Fabiola wiegte zweifelnd den Kopf hin und her. »Ich weiß nicht, ob das so eine gute Idee ist. Sie wirkt ziemlich . . .«, wieder wanderte ihr Blick nach hinten, »verletzlich.«

»Sie braucht nur die richtige Frau, die sie aufbaut«, behauptete Carlo. »Und nicht eine, die sie immer nur runterzieht.« Sein Gesicht verzog sich grimmig, was ganz untypisch für ihn war. Er war eher eine Frohnatur, der alles – bis auf sein Geschäft – leichtnahm. »Du würdest ihr einen Gefallen tun.«

Fabiolas Mundwinkel zuckten. »Ich bin nicht sicher, ob sie das genauso sieht. Aber ich kann sie ja mal zum Essen einladen.«

»Das kann auf jeden Fall nie schaden«, bestätigte Carlo und rieb sich zufrieden die Hände. »Aber jetzt musst du mich entschuldigen. Hinten ist noch einiges zu tun. Und du kommst ja sicher nachher zur Vernissage.« Er schaute sie fragend an.

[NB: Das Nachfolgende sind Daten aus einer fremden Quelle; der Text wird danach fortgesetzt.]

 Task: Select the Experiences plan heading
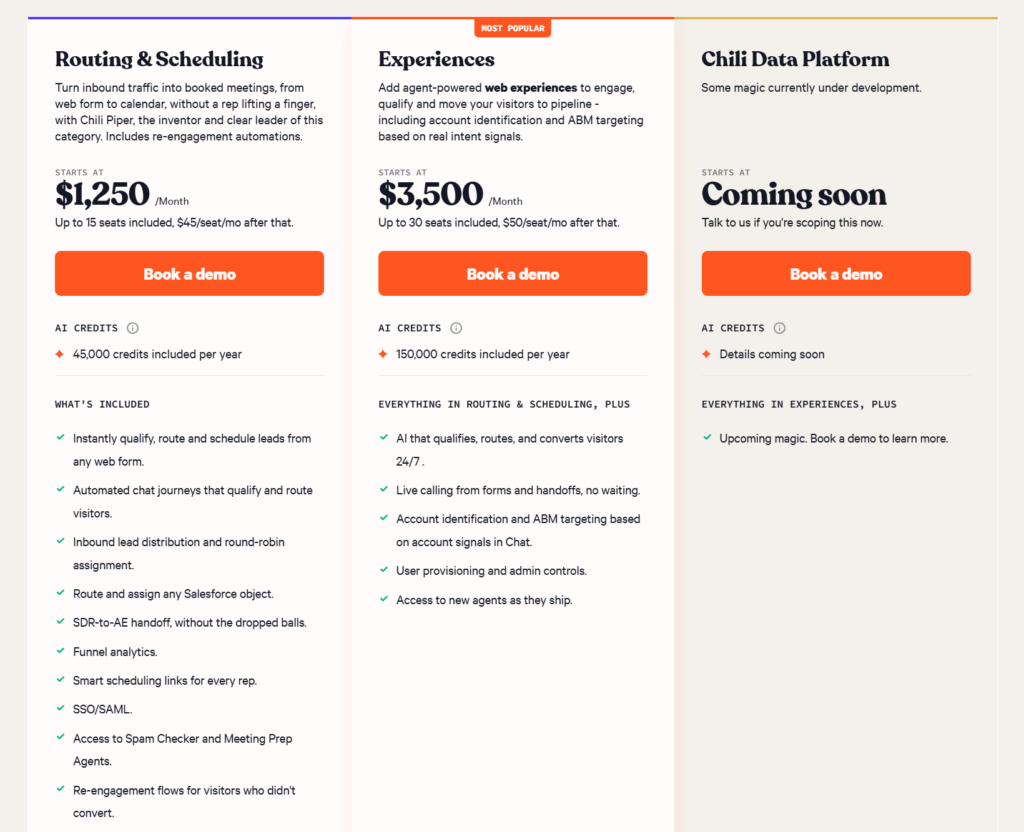point(436,59)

»Natürlich.« Fabiola nickte lächelnd. »Das lasse ich mir bestimmt nicht entgehen.«

Carlo lachte leise. »Jetzt würde ich gern wissen, ob du dabei an die Bilder denkst oder an . . . etwas anderes.«

Neckend tippte Fabiola ihm mit einem Finger auf die Nase. »Sage ich dir nicht.«

»Weiß man bei dir nie so genau«, meinte Carlo. »Dann bis später«, verabschiedete er sich nun schon mit abwesend gerunzelter Stirn über dem Winken seiner sorgfältig manikürten Hand. »Wir sehen uns.« Und wie einer von diesen kleinen, agilen Hunden begab er sich geschäftig nach hinten.

Fabiola stand noch kurz da, dann drehte sie sich um und ging hinaus.

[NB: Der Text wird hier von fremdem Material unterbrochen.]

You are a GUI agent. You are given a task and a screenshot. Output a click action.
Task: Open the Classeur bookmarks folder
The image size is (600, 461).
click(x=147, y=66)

Als sie am Abend wieder in der Galerie ankam, waren die meisten Gäste schon eingetroffen. Stimmengewirr zwischen Champagnerschalen. Sie nickte Carlo nur kurz zu, der am anderen Ende der Galerie stand, als sie zur Eingangstür hereinkam. Carlo lächelte zurück und widmete sich erneut seinen Gesprächspartnern.

Gemächlich begab Fabiola sich zum Buffet und beobachtete von dort aus die Gesellschaft, um sich einen Überblick zu verschaffen. Sie wusste immer gern, wer von ihren Konkurrenten da war und wie das Publikum auf einen neuen Künstler reagierte. Und heute – sie schaute sich um – hatte sie auch noch ein anderes Interesse.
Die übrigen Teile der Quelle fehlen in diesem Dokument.